Mothers with female infants have higher odds of practicing EBF compared to those with boys. Evidence from different studies in Nigeria agrees that sex of the baby significantly affects the rate of EBF whereby female infants were more likely to be exclusively breastfed than male infants . Another study in Nairobi, Kenya reports that boys were more likely to be introduced to complementary feeding early compared to girls . It was further argued that anecdotal evidence indicated that boys are introduced to complementary foods early because breast milk alone does not meet their feeding demands, which could be the same case with Malawi.
In the current study, the number of children was statistically significant in predicting the rate of exclusive breastfeeding the infants of 6 months in Malawi. Mothers having 3 to 4 children were more likely to breastfeed their children compared to those with 1 to 2 and over 4 children. Though there are no reported studies to support this finding, it could be that the marital, family or social conditions for mothers with 3 to 4 children are more favorable in some way. Further, ethnographic research is needed to understand the social and family dynamics that might support EBF.
The results reveal a markedly decreased rate of EBF with increase in the age of infants. Therefore, there is a need for targeted interventions. Community breastfeeding groups may help to maintain breastfeeding by supporting mothers with breastfeeding problems right in their communities. The “10 steps to successful breastfeeding” program implemented under the Baby Friendly Hospital Initiative (BFHI) program may be ripe for re-examination and revival in the Malawi setting.

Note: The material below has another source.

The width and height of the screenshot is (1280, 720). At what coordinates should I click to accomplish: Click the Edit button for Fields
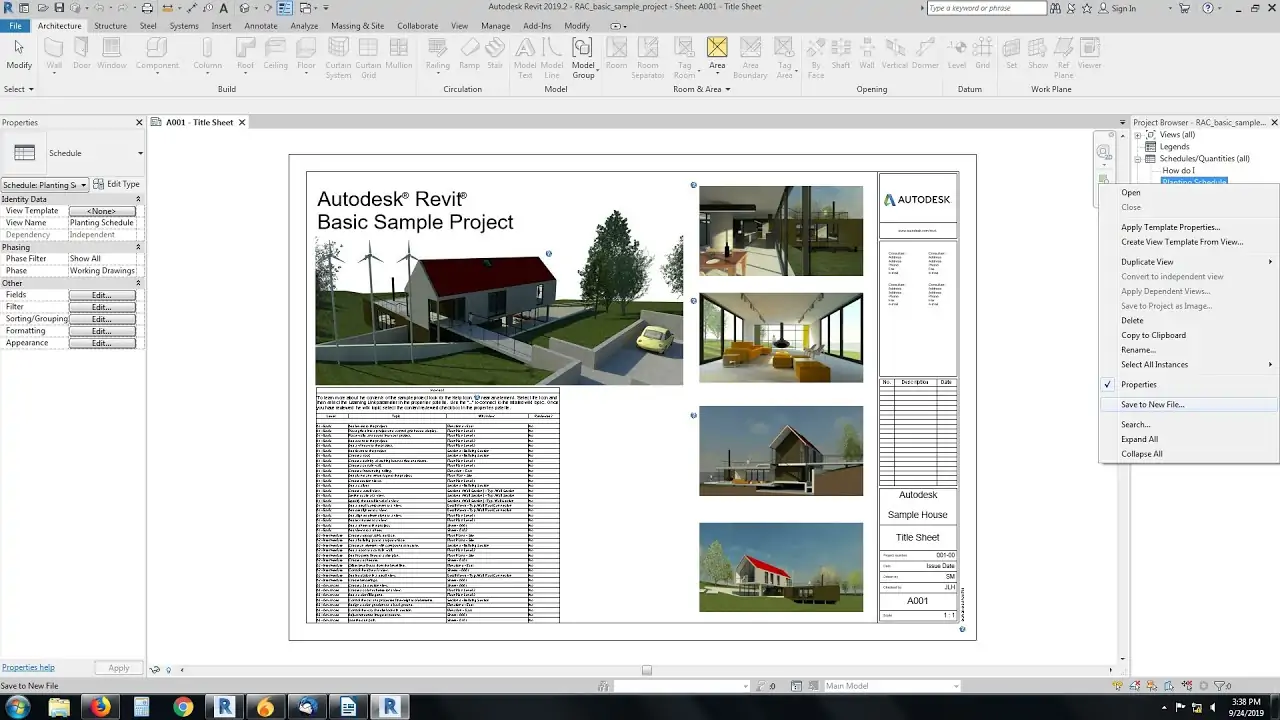tap(101, 296)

Health education and awareness campaigns to sensitize communities on implications of some cultural practices on the lives of babies need to be intensified. Other interventions could be the use of mass media, targeted health surveillance assistants’ home visits and strengthening of male involvement through appreciating the importance of EBF and extending support to partners to maintain this.
However, intervention studies need to be designed and formally tested to assess the impact of community support groups in promoting exclusive breastfeeding up to 6 months after women have been discharged from the hospital. Again, the timing of immunization schedules could be assessed to see if breastfeeding advice and support can be combined with vaccination visits.
Qualitative research could be used to investigate perceptions of mothers and their motivation in EBF. Additionally, there is need for longer term nutritional surveillance on healthy outcome of children with EBF and those without EBF.
Study strengths and limitation
The use of cross-sectional data only allows associations to be established, but not causality. However, the key strength of this study was that it used MDHS dataset which is nationally representative, and provided reliable estimates at the national and regional levels, for urban and rural areas, and for each of the 28 districts. Additionally, appropriate adjustment for sampling design, including sampling weights was employed and there was a very high response rate (98%) to the survey interview.